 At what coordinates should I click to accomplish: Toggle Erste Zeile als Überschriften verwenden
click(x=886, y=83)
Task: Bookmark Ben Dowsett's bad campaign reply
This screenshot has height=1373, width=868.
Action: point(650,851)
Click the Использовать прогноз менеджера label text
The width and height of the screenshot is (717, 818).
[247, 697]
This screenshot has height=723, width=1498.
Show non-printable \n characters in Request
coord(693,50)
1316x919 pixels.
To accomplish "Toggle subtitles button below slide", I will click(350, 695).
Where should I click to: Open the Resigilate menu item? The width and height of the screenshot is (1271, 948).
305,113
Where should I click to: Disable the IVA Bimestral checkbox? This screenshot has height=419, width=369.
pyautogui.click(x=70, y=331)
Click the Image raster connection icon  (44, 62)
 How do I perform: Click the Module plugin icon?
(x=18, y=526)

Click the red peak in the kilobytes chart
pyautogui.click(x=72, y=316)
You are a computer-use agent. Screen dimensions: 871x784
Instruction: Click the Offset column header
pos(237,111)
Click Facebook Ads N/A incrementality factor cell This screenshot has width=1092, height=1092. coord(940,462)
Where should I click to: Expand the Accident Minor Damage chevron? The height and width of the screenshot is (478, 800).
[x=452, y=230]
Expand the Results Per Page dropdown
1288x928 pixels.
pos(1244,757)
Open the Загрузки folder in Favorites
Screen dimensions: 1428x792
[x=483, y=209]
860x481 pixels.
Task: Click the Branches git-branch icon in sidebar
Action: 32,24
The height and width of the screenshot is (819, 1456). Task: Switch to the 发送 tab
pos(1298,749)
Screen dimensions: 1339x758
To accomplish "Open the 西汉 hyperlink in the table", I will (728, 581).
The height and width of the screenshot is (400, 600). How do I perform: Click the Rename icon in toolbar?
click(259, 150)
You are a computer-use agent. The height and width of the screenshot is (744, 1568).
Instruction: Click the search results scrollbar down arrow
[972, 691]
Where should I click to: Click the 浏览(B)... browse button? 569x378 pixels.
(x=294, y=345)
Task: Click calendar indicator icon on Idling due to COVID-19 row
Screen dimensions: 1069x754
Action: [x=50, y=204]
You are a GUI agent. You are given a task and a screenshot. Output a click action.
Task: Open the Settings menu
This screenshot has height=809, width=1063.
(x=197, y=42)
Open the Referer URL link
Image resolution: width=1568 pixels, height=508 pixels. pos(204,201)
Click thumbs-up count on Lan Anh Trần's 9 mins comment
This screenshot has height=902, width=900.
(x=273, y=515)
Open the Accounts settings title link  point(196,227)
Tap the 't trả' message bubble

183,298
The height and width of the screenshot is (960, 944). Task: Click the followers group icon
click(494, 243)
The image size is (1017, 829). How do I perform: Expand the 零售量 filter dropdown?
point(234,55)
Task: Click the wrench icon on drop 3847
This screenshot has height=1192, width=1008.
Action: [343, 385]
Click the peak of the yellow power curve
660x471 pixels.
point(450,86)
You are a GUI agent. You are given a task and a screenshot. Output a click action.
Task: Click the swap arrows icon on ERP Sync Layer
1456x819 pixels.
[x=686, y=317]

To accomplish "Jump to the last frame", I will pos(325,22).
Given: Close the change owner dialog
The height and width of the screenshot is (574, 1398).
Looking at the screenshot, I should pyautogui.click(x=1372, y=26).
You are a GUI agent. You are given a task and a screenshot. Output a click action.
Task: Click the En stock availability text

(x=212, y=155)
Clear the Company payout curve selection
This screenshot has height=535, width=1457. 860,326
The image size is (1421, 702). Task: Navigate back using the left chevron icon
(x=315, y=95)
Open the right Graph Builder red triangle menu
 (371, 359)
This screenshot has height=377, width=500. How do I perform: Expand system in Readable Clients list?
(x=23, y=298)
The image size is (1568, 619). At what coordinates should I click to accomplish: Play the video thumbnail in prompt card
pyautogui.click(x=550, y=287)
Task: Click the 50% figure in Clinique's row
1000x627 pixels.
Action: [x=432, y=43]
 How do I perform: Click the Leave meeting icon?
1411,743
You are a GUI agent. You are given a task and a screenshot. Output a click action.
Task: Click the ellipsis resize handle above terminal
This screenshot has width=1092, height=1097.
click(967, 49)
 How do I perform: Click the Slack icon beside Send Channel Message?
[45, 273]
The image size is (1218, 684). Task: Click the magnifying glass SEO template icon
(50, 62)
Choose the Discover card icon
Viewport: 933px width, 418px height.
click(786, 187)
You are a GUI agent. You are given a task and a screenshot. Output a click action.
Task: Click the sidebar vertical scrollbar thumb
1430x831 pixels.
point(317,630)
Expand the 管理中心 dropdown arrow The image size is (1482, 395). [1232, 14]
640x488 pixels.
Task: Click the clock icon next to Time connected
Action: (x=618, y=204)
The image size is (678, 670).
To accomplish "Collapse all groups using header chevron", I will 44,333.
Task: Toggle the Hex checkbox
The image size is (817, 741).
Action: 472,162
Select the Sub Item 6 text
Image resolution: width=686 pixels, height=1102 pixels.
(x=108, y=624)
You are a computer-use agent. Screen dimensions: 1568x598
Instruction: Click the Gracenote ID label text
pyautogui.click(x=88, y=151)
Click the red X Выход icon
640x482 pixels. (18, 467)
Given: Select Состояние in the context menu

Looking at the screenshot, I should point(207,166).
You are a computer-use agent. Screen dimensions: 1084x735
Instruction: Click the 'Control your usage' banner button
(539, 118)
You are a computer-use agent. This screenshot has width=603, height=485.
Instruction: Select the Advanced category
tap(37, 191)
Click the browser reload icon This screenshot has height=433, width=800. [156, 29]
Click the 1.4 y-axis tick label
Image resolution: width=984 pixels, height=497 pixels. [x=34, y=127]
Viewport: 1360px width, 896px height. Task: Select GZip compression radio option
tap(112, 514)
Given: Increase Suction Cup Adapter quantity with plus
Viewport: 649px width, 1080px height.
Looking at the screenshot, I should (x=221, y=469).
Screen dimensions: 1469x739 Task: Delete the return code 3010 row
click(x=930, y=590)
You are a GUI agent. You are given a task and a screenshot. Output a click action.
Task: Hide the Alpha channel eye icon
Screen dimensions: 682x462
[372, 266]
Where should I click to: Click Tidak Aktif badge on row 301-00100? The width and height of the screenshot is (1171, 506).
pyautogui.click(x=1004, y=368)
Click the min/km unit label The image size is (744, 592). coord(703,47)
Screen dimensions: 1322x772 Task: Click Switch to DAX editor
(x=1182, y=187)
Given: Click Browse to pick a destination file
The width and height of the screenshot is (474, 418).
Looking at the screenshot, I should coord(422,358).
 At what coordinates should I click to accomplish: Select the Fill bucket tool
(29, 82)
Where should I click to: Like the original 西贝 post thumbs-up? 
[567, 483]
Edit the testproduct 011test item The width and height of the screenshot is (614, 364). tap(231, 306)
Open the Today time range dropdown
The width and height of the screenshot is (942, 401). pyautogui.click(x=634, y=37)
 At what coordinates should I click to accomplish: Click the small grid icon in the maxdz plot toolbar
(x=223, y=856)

..........

§ **What to do**
Give back the data above, repeating every record exactly.

§ **Exercise answer**
 At what coordinates should I click to accomplish: Toggle Erste Zeile als Überschriften verwenden
click(x=886, y=83)
Task: Bookmark Ben Dowsett's bad campaign reply
This screenshot has height=1373, width=868.
Action: point(650,851)
Click the Использовать прогноз менеджера label text
The width and height of the screenshot is (717, 818).
[247, 697]
This screenshot has height=723, width=1498.
Show non-printable \n characters in Request
coord(693,50)
1316x919 pixels.
To accomplish "Toggle subtitles button below slide", I will click(350, 695).
Where should I click to: Open the Resigilate menu item? The width and height of the screenshot is (1271, 948).
305,113
Where should I click to: Disable the IVA Bimestral checkbox? This screenshot has height=419, width=369.
pyautogui.click(x=70, y=331)
Click the Image raster connection icon  (44, 62)
 How do I perform: Click the Module plugin icon?
(x=18, y=526)

Click the red peak in the kilobytes chart
pyautogui.click(x=72, y=316)
You are a computer-use agent. Screen dimensions: 871x784
Instruction: Click the Offset column header
pos(237,111)
Click Facebook Ads N/A incrementality factor cell This screenshot has width=1092, height=1092. coord(940,462)
Where should I click to: Expand the Accident Minor Damage chevron? The height and width of the screenshot is (478, 800).
[x=452, y=230]
Expand the Results Per Page dropdown
1288x928 pixels.
pos(1244,757)
Open the Загрузки folder in Favorites
Screen dimensions: 1428x792
[x=483, y=209]
860x481 pixels.
Task: Click the Branches git-branch icon in sidebar
Action: 32,24
The height and width of the screenshot is (819, 1456). Task: Switch to the 发送 tab
pos(1298,749)
Screen dimensions: 1339x758
To accomplish "Open the 西汉 hyperlink in the table", I will (728, 581).
The height and width of the screenshot is (400, 600). How do I perform: Click the Rename icon in toolbar?
click(259, 150)
You are a computer-use agent. The height and width of the screenshot is (744, 1568).
Instruction: Click the search results scrollbar down arrow
[972, 691]
Where should I click to: Click the 浏览(B)... browse button? 569x378 pixels.
(x=294, y=345)
Task: Click calendar indicator icon on Idling due to COVID-19 row
Screen dimensions: 1069x754
Action: [x=50, y=204]
You are a GUI agent. You are given a task and a screenshot. Output a click action.
Task: Open the Settings menu
This screenshot has height=809, width=1063.
(x=197, y=42)
Open the Referer URL link
Image resolution: width=1568 pixels, height=508 pixels. pos(204,201)
Click thumbs-up count on Lan Anh Trần's 9 mins comment
This screenshot has height=902, width=900.
(x=273, y=515)
Open the Accounts settings title link  point(196,227)
Tap the 't trả' message bubble

183,298
The height and width of the screenshot is (960, 944). Task: Click the followers group icon
click(494, 243)
The image size is (1017, 829). How do I perform: Expand the 零售量 filter dropdown?
point(234,55)
Task: Click the wrench icon on drop 3847
This screenshot has height=1192, width=1008.
Action: [343, 385]
Click the peak of the yellow power curve
660x471 pixels.
point(450,86)
You are a GUI agent. You are given a task and a screenshot. Output a click action.
Task: Click the swap arrows icon on ERP Sync Layer
1456x819 pixels.
[x=686, y=317]

To accomplish "Jump to the last frame", I will pos(325,22).
Given: Close the change owner dialog
The height and width of the screenshot is (574, 1398).
Looking at the screenshot, I should pyautogui.click(x=1372, y=26).
You are a GUI agent. You are given a task and a screenshot. Output a click action.
Task: Click the En stock availability text

(x=212, y=155)
Clear the Company payout curve selection
This screenshot has height=535, width=1457. 860,326
The image size is (1421, 702). Task: Navigate back using the left chevron icon
(x=315, y=95)
Open the right Graph Builder red triangle menu
 (371, 359)
This screenshot has height=377, width=500. How do I perform: Expand system in Readable Clients list?
(x=23, y=298)
The image size is (1568, 619). At what coordinates should I click to accomplish: Play the video thumbnail in prompt card
pyautogui.click(x=550, y=287)
Task: Click the 50% figure in Clinique's row
1000x627 pixels.
Action: [x=432, y=43]
 How do I perform: Click the Leave meeting icon?
1411,743
You are a GUI agent. You are given a task and a screenshot. Output a click action.
Task: Click the ellipsis resize handle above terminal
This screenshot has width=1092, height=1097.
click(967, 49)
 How do I perform: Click the Slack icon beside Send Channel Message?
[45, 273]
The image size is (1218, 684). Task: Click the magnifying glass SEO template icon
(50, 62)
Choose the Discover card icon
Viewport: 933px width, 418px height.
click(786, 187)
You are a GUI agent. You are given a task and a screenshot. Output a click action.
Task: Click the sidebar vertical scrollbar thumb
1430x831 pixels.
point(317,630)
Expand the 管理中心 dropdown arrow The image size is (1482, 395). [1232, 14]
640x488 pixels.
Task: Click the clock icon next to Time connected
Action: (x=618, y=204)
The image size is (678, 670).
To accomplish "Collapse all groups using header chevron", I will 44,333.
Task: Toggle the Hex checkbox
The image size is (817, 741).
Action: 472,162
Select the Sub Item 6 text
Image resolution: width=686 pixels, height=1102 pixels.
(x=108, y=624)
You are a computer-use agent. Screen dimensions: 1568x598
Instruction: Click the Gracenote ID label text
pyautogui.click(x=88, y=151)
Click the red X Выход icon
640x482 pixels. (18, 467)
Given: Select Состояние in the context menu

Looking at the screenshot, I should point(207,166).
You are a computer-use agent. Screen dimensions: 1084x735
Instruction: Click the 'Control your usage' banner button
(539, 118)
You are a computer-use agent. This screenshot has width=603, height=485.
Instruction: Select the Advanced category
tap(37, 191)
Click the browser reload icon This screenshot has height=433, width=800. [156, 29]
Click the 1.4 y-axis tick label
Image resolution: width=984 pixels, height=497 pixels. [x=34, y=127]
Viewport: 1360px width, 896px height. Task: Select GZip compression radio option
tap(112, 514)
Given: Increase Suction Cup Adapter quantity with plus
Viewport: 649px width, 1080px height.
Looking at the screenshot, I should (x=221, y=469).
Screen dimensions: 1469x739 Task: Delete the return code 3010 row
click(x=930, y=590)
You are a GUI agent. You are given a task and a screenshot. Output a click action.
Task: Hide the Alpha channel eye icon
Screen dimensions: 682x462
[372, 266]
Where should I click to: Click Tidak Aktif badge on row 301-00100? The width and height of the screenshot is (1171, 506).
pyautogui.click(x=1004, y=368)
Click the min/km unit label The image size is (744, 592). coord(703,47)
Screen dimensions: 1322x772 Task: Click Switch to DAX editor
(x=1182, y=187)
Given: Click Browse to pick a destination file
The width and height of the screenshot is (474, 418).
Looking at the screenshot, I should coord(422,358).
 At what coordinates should I click to accomplish: Select the Fill bucket tool
(29, 82)
Where should I click to: Like the original 西贝 post thumbs-up? 
[567, 483]
Edit the testproduct 011test item The width and height of the screenshot is (614, 364). tap(231, 306)
Open the Today time range dropdown
The width and height of the screenshot is (942, 401). pyautogui.click(x=634, y=37)
 At what coordinates should I click to accomplish: Click the small grid icon in the maxdz plot toolbar
(x=223, y=856)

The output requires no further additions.